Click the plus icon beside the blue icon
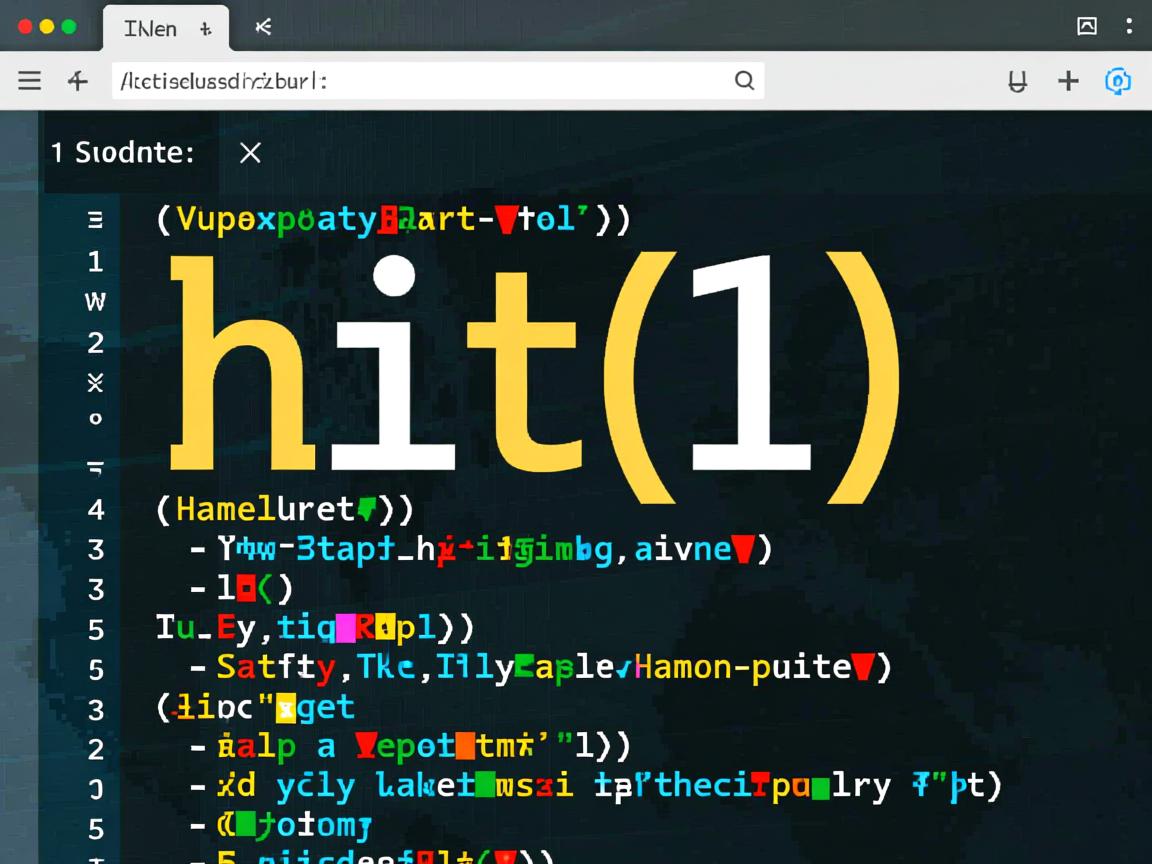This screenshot has width=1152, height=864. coord(1068,81)
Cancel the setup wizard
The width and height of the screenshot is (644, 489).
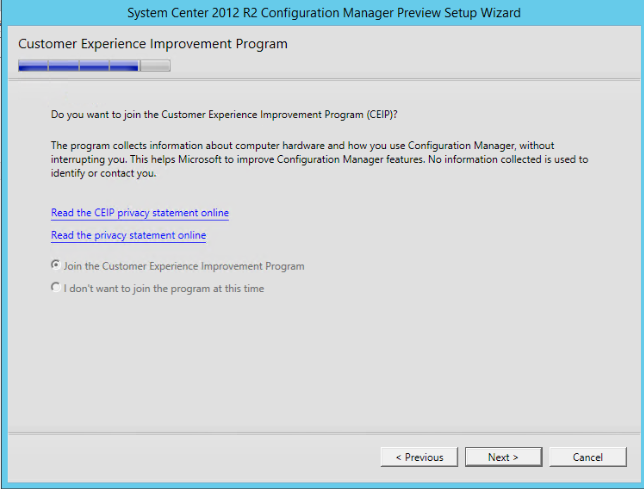587,457
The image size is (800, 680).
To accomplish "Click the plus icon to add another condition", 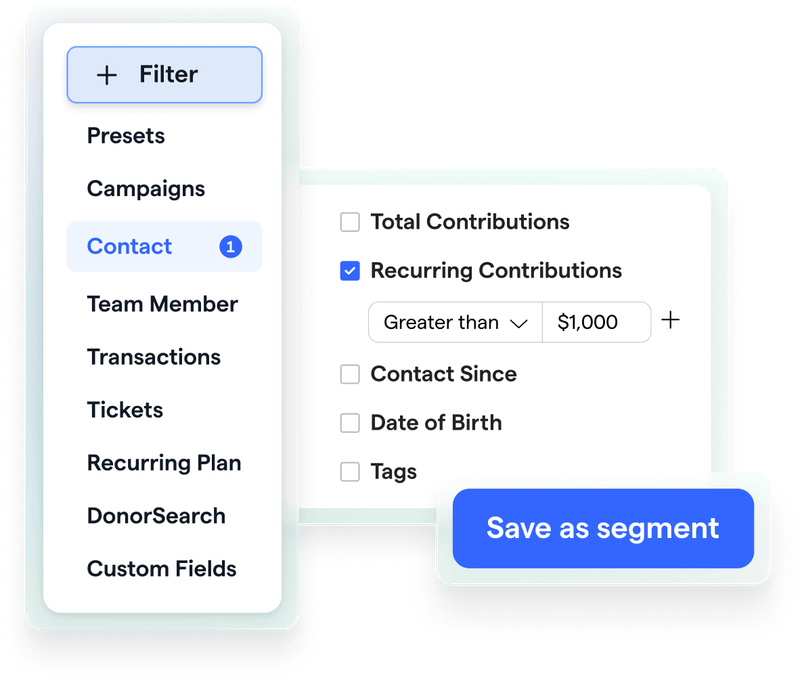I will (x=672, y=321).
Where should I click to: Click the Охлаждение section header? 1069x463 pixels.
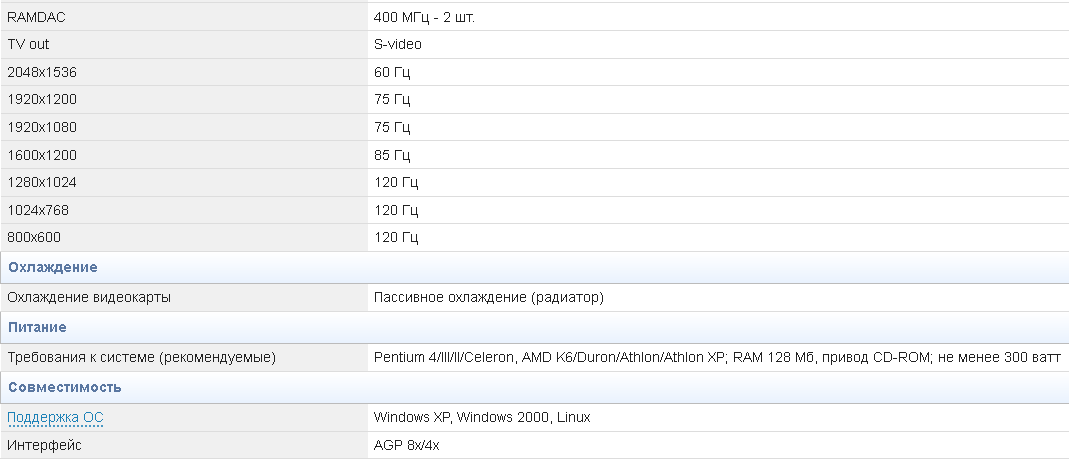point(52,268)
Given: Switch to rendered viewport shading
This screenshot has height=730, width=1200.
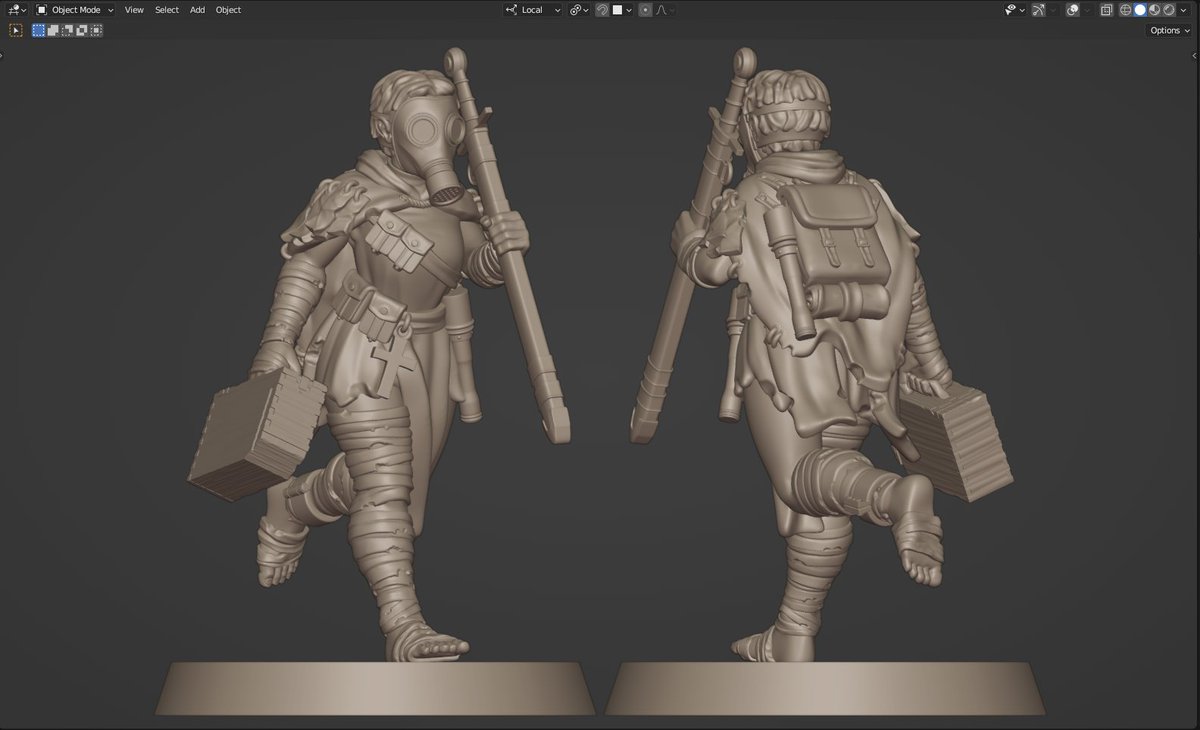Looking at the screenshot, I should coord(1169,9).
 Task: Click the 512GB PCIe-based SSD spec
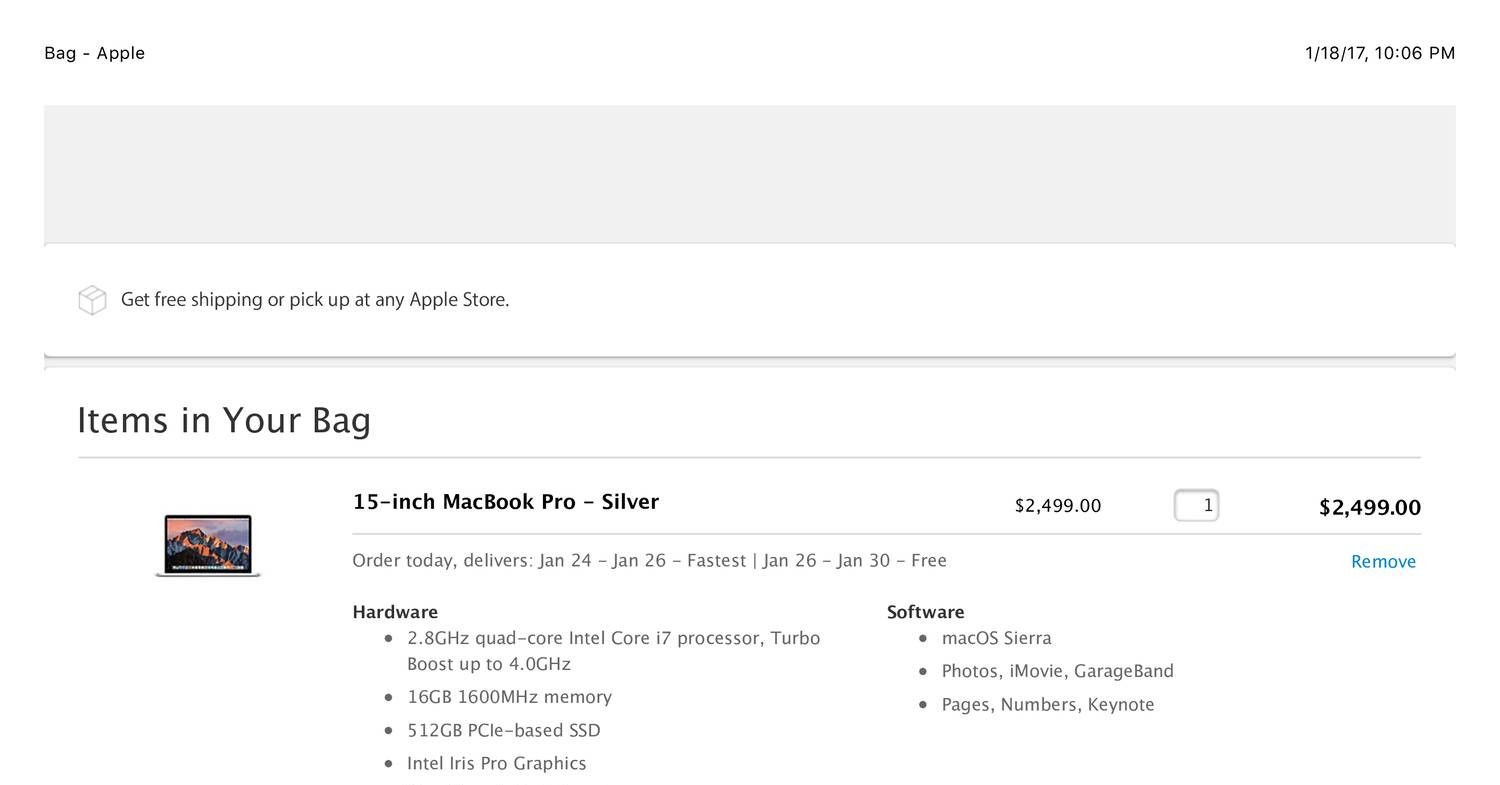pos(503,730)
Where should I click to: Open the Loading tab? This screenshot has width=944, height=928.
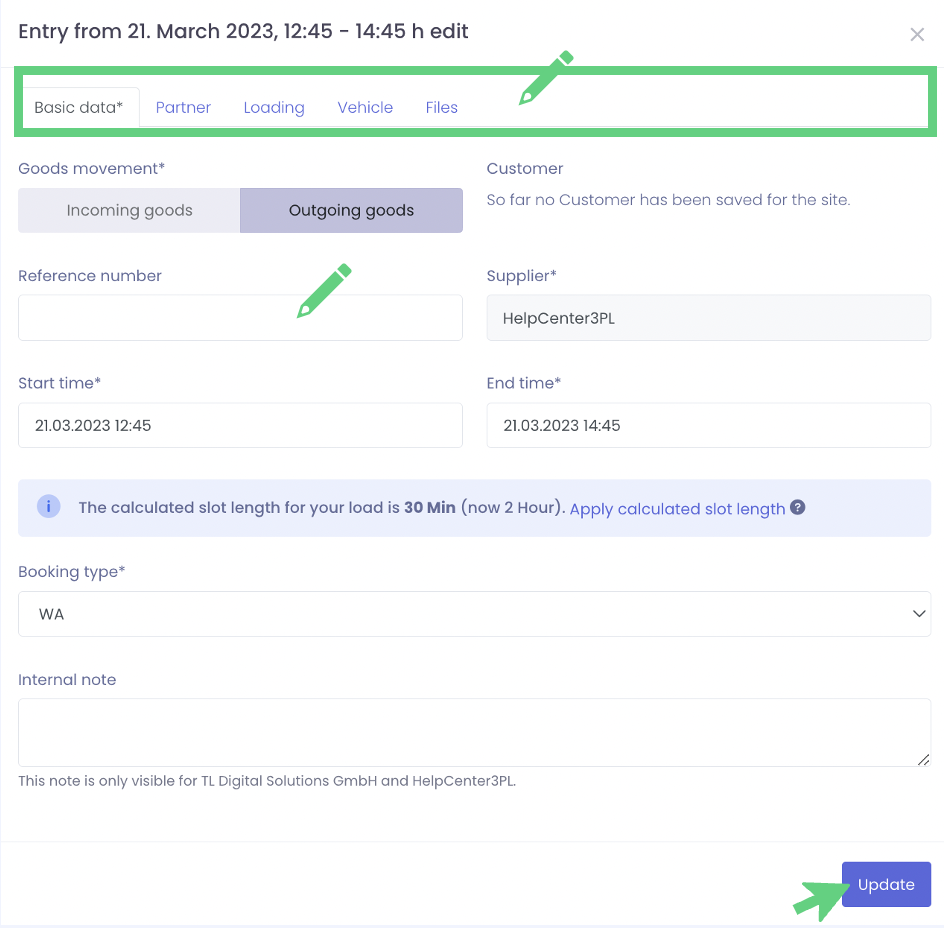pyautogui.click(x=274, y=107)
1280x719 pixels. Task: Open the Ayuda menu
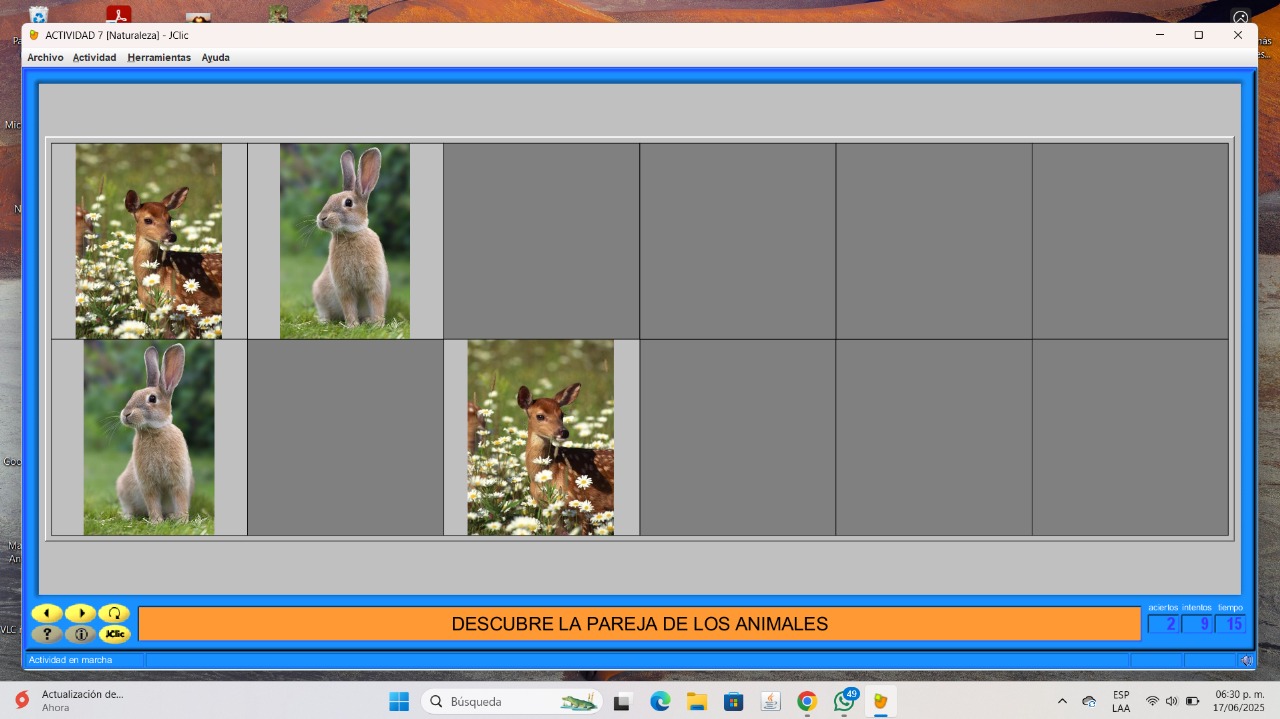(215, 58)
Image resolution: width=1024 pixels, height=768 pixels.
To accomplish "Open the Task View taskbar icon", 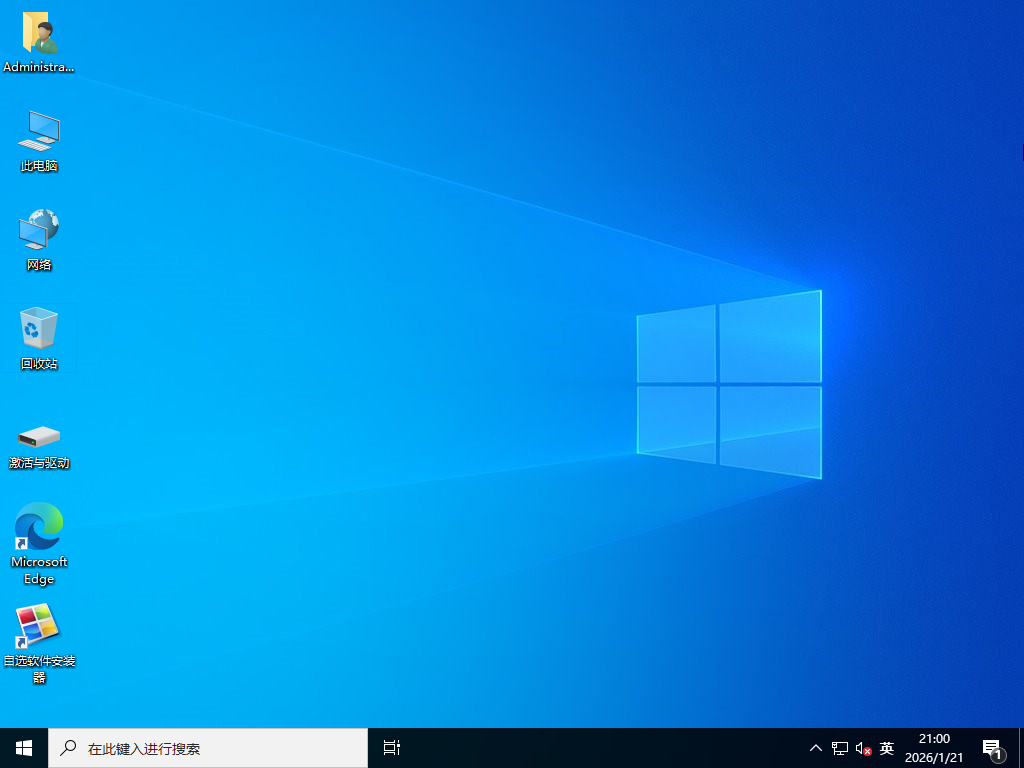I will (392, 748).
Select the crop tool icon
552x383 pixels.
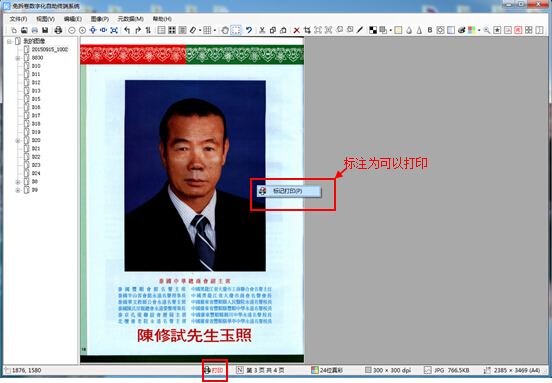[307, 31]
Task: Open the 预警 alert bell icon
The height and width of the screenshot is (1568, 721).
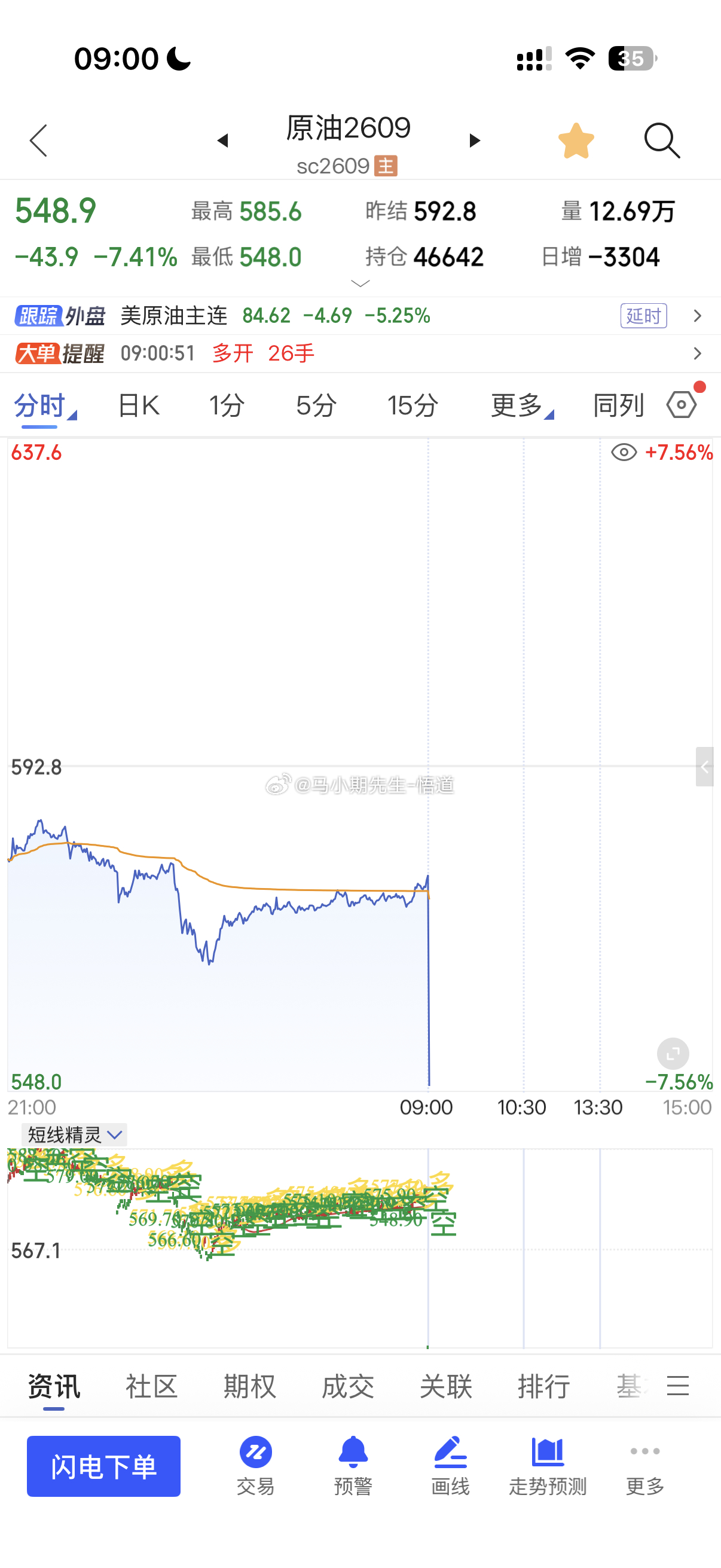Action: [x=353, y=1466]
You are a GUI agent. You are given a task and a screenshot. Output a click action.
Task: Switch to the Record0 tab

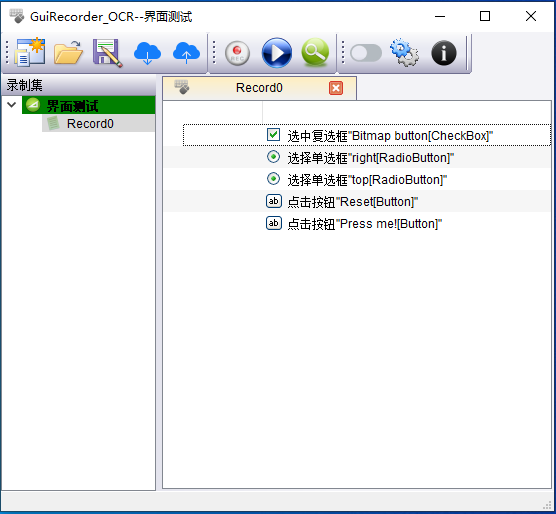[x=260, y=88]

_ _ _ _ _ _ _

» **Exercise requirements**
All that is needed is the span from the line with "Select the crop tool icon" through the last line of the material above, reproduced exactly and free of pictures.

» **Answer area**
Select the crop tool icon
552x383 pixels.
[307, 31]
Task: Open the 预警 alert bell icon
The height and width of the screenshot is (1568, 721).
Action: [x=353, y=1466]
You are a GUI agent. You are given a task and a screenshot. Output a click action.
Task: Switch to the Record0 tab

[x=260, y=88]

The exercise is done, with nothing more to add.